BY GABRIELLE SCHINKEL
There are many days -mainly during sports seasons- when I come home and already am stressing about how late I will be up getting ready for bed and doing my homework. Some days I have a ton of time, others barely a minute. Then my mom will tell me to do the laundry or bring out the trash. Obviously, I cannot say no but then I twonder why she couldn’t ask me this before I went to practice or if she sees all the homework I am doing. Most parents today are not taking the time to communicate with their children about chores to not make their teenagers even more stressed. It seems like they would rather have their teenager wash the dishes instead of working on homework. If parents wish for their teenagers to help out with chores, they need to relate and interact with them instead of commanding them.
Before parents order their teenager to help with a huge lift of chores, they need to look back on their feelings of chores when they were kids. “Many parents just don’t understand why cleaning house has to be such a big deal, ” writes freelance writer and editor R. Morgan Griffith, in his article “How Can You Raise a Clean Teen?”, Teenagers are reaching adulthood and they want independence. Parents need to give them freedom but also some responsibility. They should be doing their own laundry and cleaning up after themselves. When it comes to extra chores, however, parents should put themselves in their child’s shoes. Parents should think about what they thought of chores when they were teenagers. Most parents probably felt a lot of pressure as a kid and it’s easy for them to do the same for their children. They should think if their child’s feelings relate to their childhood. If parents don’t do this, their teenager may feel somewhat of unfairness.
If parents wish for their teenager to do chores, they first need to review their teens’s schedule because sometimes teenagers literally have no time. According to Lisa A. Flam, an independent journalist who writes for the Associated Press, ¨Parents feel resentful if their kids do not help… yet many worry about adding housework to their children’s burden, already so heavy with school, sports and other activities that many do not get enough sleep.¨
Teenagers today have so many things on their to-do list and chores are just another thing. Parents sometimes care more about chores than they do about homework or sports. Parents need to talk with their child and assign chores on days when they have spare time instead of days where they are most likely getting no sleep. Parents should to take their teen’s schedule into consideration because if not, their child will always be stressed and have anxiety.

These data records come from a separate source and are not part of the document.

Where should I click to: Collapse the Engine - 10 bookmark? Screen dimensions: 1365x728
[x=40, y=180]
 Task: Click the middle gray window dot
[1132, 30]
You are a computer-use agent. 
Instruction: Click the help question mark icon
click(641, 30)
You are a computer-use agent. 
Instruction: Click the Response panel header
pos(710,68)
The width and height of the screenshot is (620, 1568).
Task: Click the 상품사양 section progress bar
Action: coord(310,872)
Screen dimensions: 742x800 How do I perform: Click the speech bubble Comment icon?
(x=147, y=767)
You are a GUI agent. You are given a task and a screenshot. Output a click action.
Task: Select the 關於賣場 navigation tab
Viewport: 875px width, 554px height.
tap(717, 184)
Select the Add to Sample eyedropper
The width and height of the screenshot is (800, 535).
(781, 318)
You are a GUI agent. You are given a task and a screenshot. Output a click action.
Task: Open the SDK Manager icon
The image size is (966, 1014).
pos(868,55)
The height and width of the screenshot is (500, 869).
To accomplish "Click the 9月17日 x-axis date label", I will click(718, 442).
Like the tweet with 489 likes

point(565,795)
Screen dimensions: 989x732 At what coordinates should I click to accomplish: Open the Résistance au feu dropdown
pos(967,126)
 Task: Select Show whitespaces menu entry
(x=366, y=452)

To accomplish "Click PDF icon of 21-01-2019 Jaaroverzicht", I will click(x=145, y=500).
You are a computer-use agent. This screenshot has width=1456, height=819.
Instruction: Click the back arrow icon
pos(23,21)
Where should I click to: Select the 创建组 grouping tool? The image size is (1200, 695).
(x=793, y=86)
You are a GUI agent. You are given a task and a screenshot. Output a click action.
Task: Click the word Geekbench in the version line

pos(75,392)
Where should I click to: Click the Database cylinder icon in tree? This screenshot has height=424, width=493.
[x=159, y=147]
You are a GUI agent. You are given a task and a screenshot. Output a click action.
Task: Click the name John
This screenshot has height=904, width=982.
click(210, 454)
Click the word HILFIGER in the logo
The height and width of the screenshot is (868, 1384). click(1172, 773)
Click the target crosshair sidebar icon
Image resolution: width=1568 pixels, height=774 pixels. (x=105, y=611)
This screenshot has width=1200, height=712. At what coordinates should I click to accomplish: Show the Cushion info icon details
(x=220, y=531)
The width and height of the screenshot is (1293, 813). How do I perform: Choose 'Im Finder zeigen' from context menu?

In her article “Chore Schedule Strategies” in the Huffington Post, Grace Saunders makes some suggestions to parents who are trying to get their teens to do chores around the house. ¨You need to make sure both you and your children are clear on when you expect them to get chores done and how much they can complete.¨ Most teenagers have no time during the week but some free time on the weekends. If this is true, no parent should be ordering their child to wash dishes if they just got home from practice and have a crazy amount of homework. The child should have a deadline for chores so they can space out their schedule and not have everything to do at the same time.
Saunders also suggests that parents should add rewards depending on the situation because that is what motivates teenagers. “Accountability should not only happen to make sure chores get done but also to reward positive behavior.” That’s not to say if a teenager simply brings up the laundry, they deserve twenty bucks. However, if a teen is constantly doing something extra and has stayed on top of their chore list, there should be a reward.
In addition, more teenagers will do a chore if there is a prize involved. For example, if a parent says to their teenager that they can go to the movies if they do the dishes for a week, the teenager will most likely take that offer. However, if a parent is always telling their children to help out around the house and is never giving them money or taking them out to eat, they might start doing a sloppy job. It’s hard to earn money as a teenager, so usually an average teen will not turn down money. Completing chores should not be just for a pat on the back.
Parents should ask their teenagers to complete chores in a calm and nice way, rather than yell at them. Genevieve, a proud mom and founder of the Peaceful Parent Institute, believes that ¨Respectful requests are motivating, helpful and supportive to kids.¨ Requests that are loud and angry can cause a child to feel stressed, pressurized, and rebellious. Studies show that teenagers will cooperate and do chores much faster if the parent asks them in a respectful way. A request such as ¨Wouldn’t it be a good idea to clean your room” instead of “Go clean your room now!” will most likely have a supportive answer instead of a whiny one. Parents should also never tell their kids how they never help out around the house because that will only create a more burdening effect.
Parents need to have better communication with their teenagers if they wish for them to help around the house. Teenagers mostly should have to help with chores, but parents also need to understand their children are not “clean teens” and need some freedom. Teenagers should concentrate on being a teen, involvement in sports, and homework. They shouldn’t also be stressing about washing the dishes.